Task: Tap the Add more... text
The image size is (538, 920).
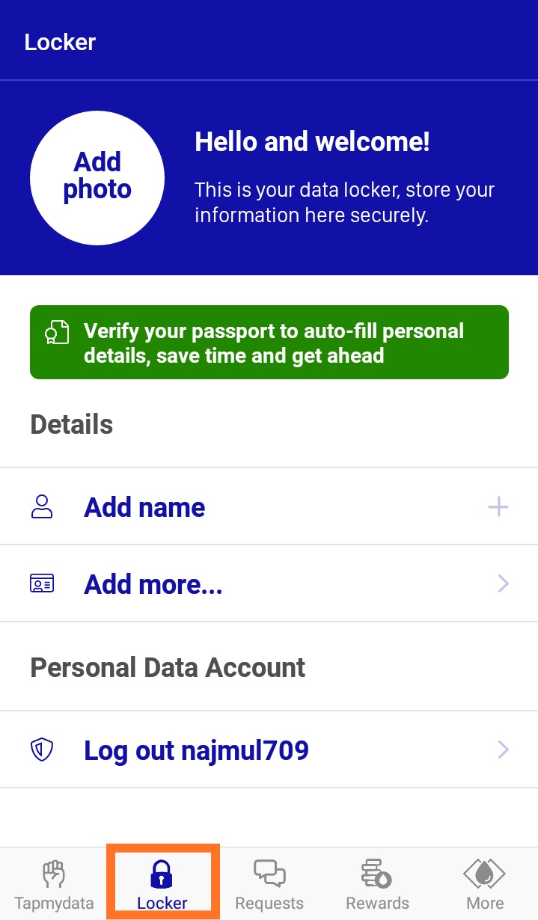Action: click(153, 584)
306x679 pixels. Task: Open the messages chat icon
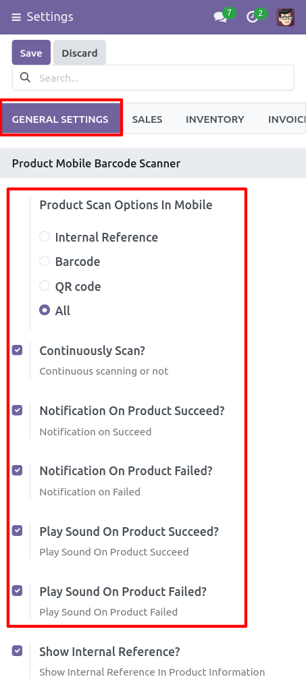220,18
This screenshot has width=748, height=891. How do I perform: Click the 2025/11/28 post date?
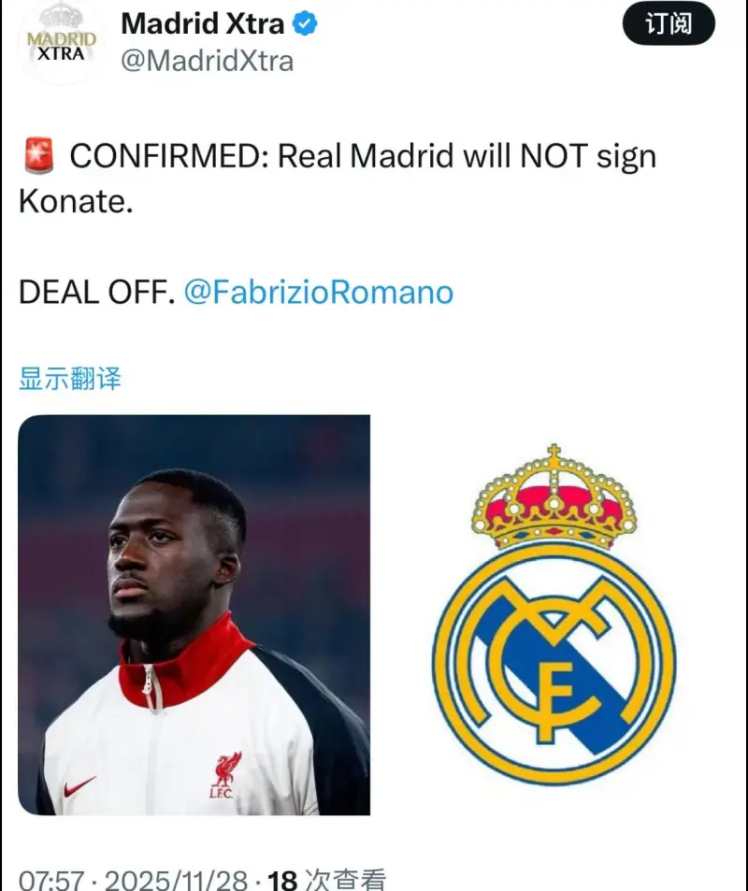click(176, 880)
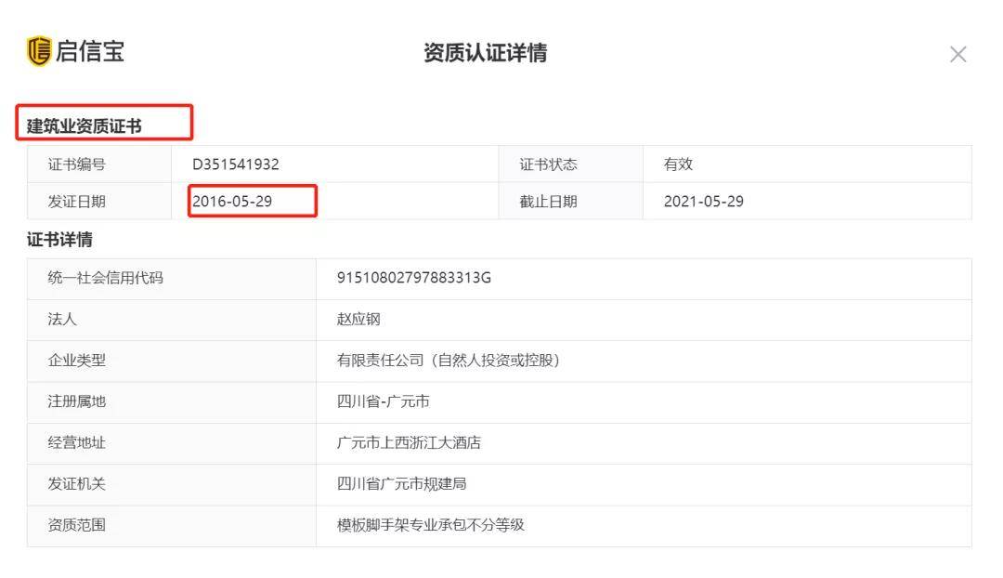1003x578 pixels.
Task: Click the 证书编号 label cell
Action: [x=77, y=164]
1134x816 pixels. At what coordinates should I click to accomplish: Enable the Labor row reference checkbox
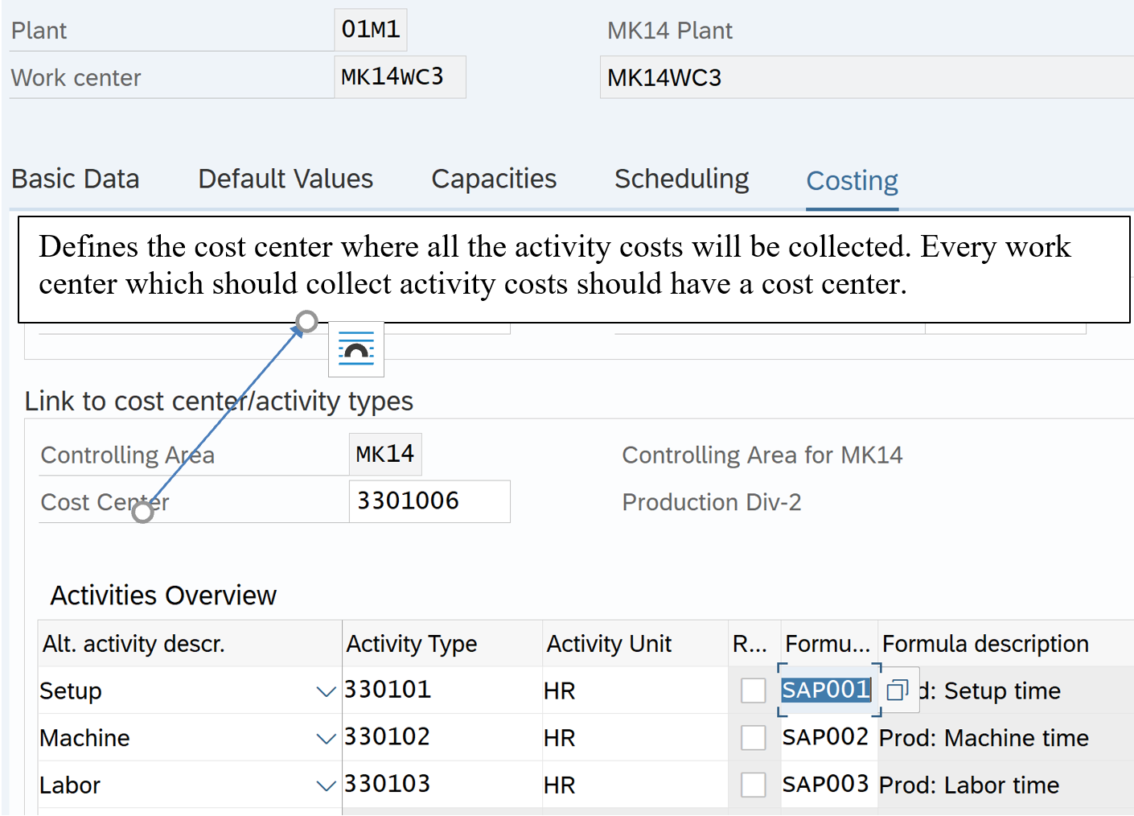[x=753, y=785]
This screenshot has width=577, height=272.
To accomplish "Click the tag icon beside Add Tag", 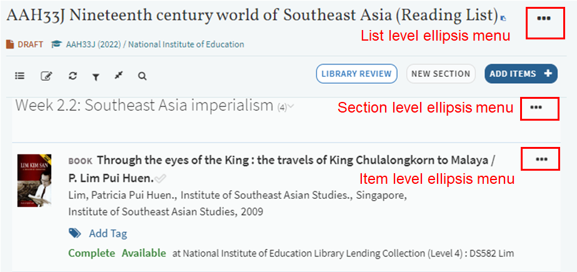I will tap(75, 233).
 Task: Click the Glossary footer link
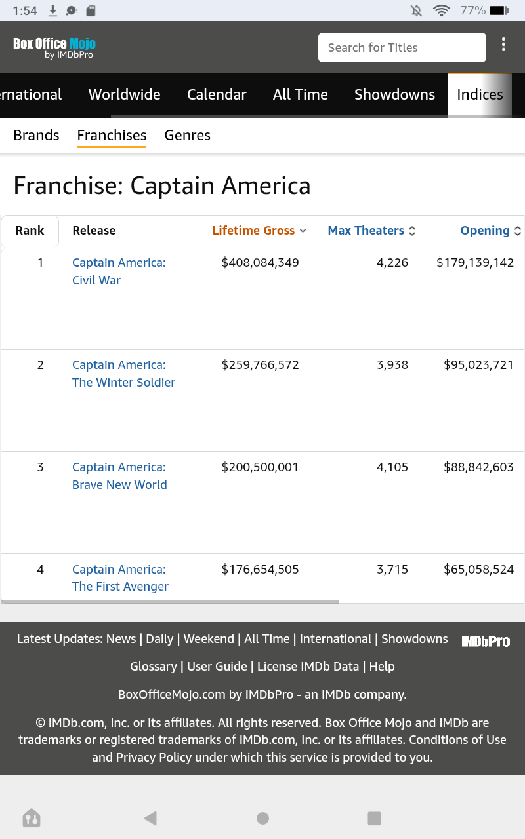click(154, 667)
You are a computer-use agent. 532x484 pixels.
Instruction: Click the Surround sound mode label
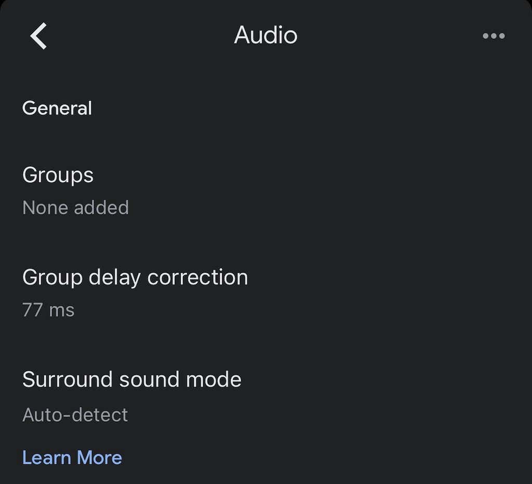coord(132,380)
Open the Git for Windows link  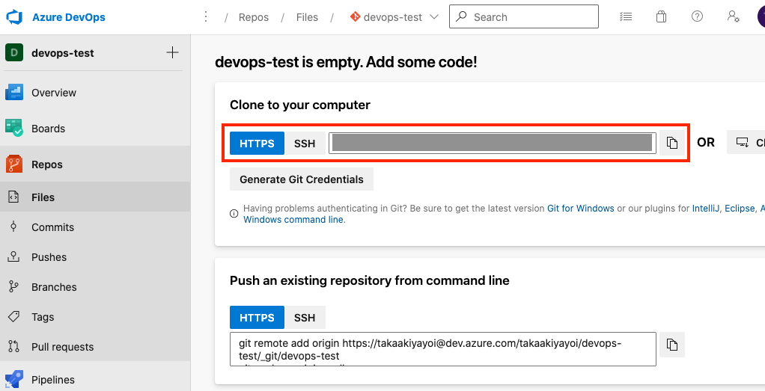(x=580, y=209)
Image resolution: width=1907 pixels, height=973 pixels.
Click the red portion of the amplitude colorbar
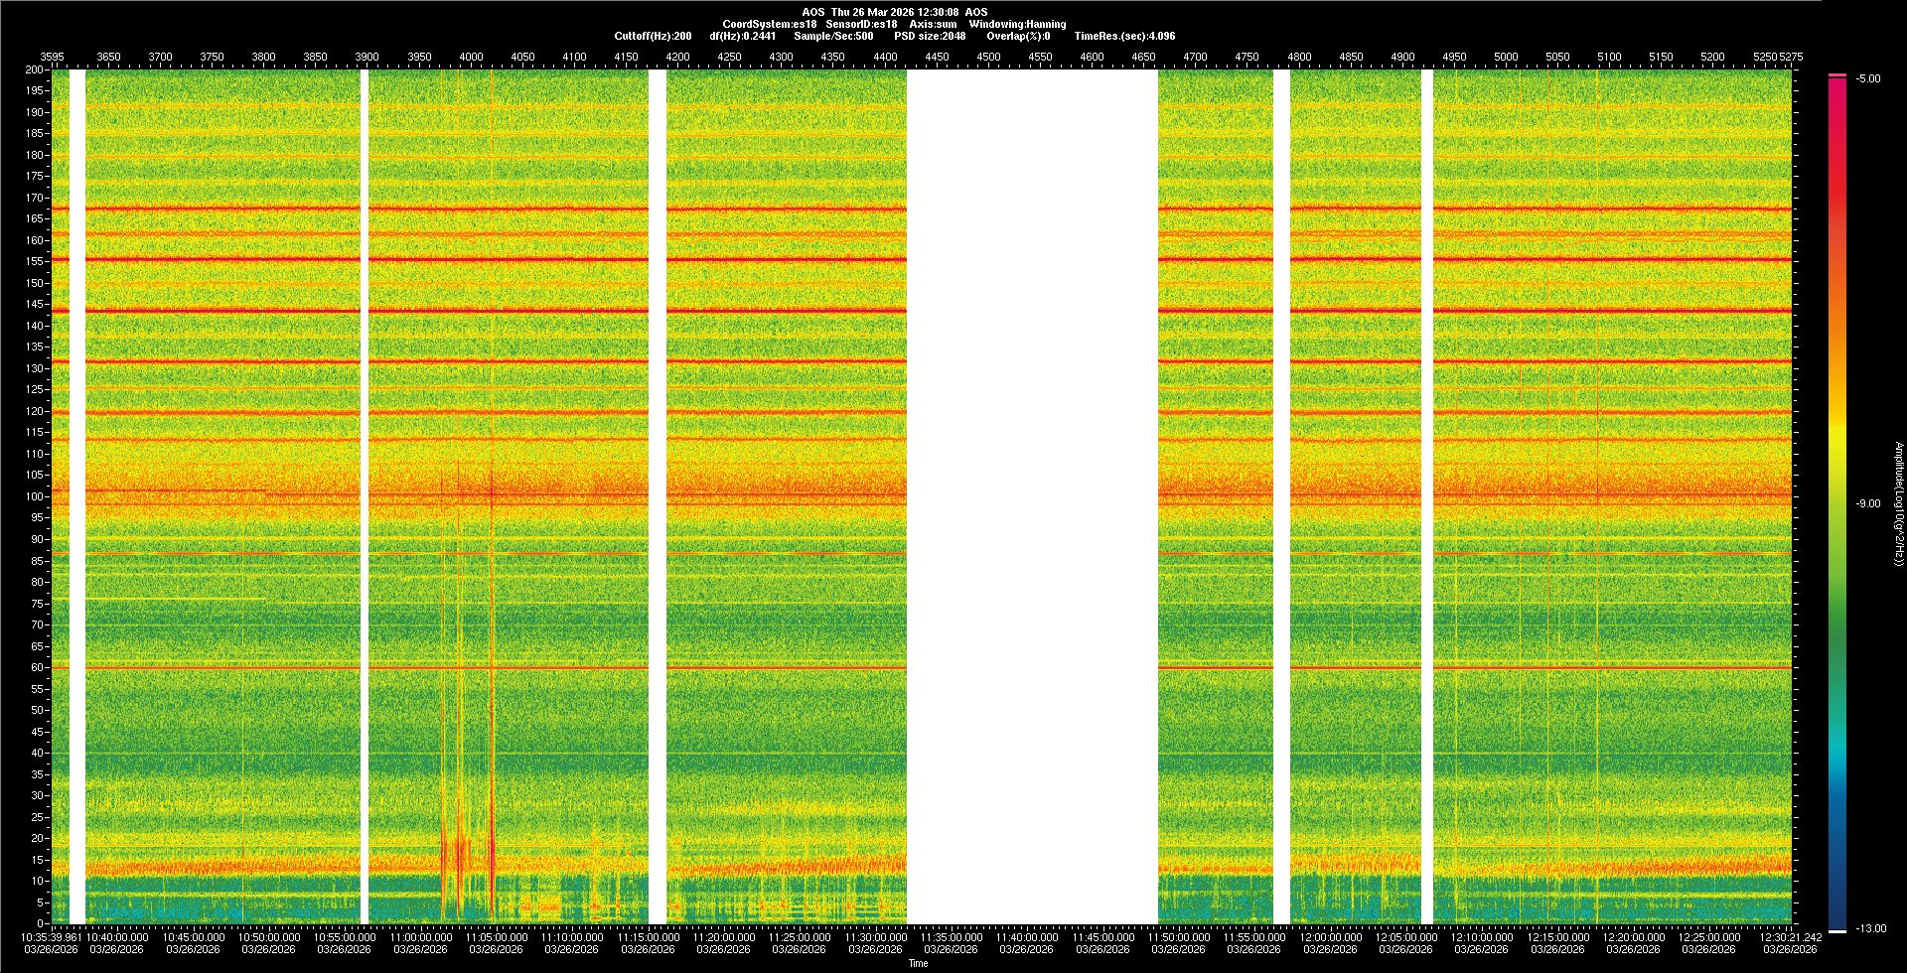[1837, 149]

·····

WHAT IS REQUIRED.
Locate "Image resolution: width=1907" in the listing above, then print exactly the lines from that line through the final one, omitting all pictures.

RESULT OF THE EXERCISE.
Image resolution: width=1907 pixels, height=973 pixels.
Click the red portion of the amplitude colorbar
[1837, 149]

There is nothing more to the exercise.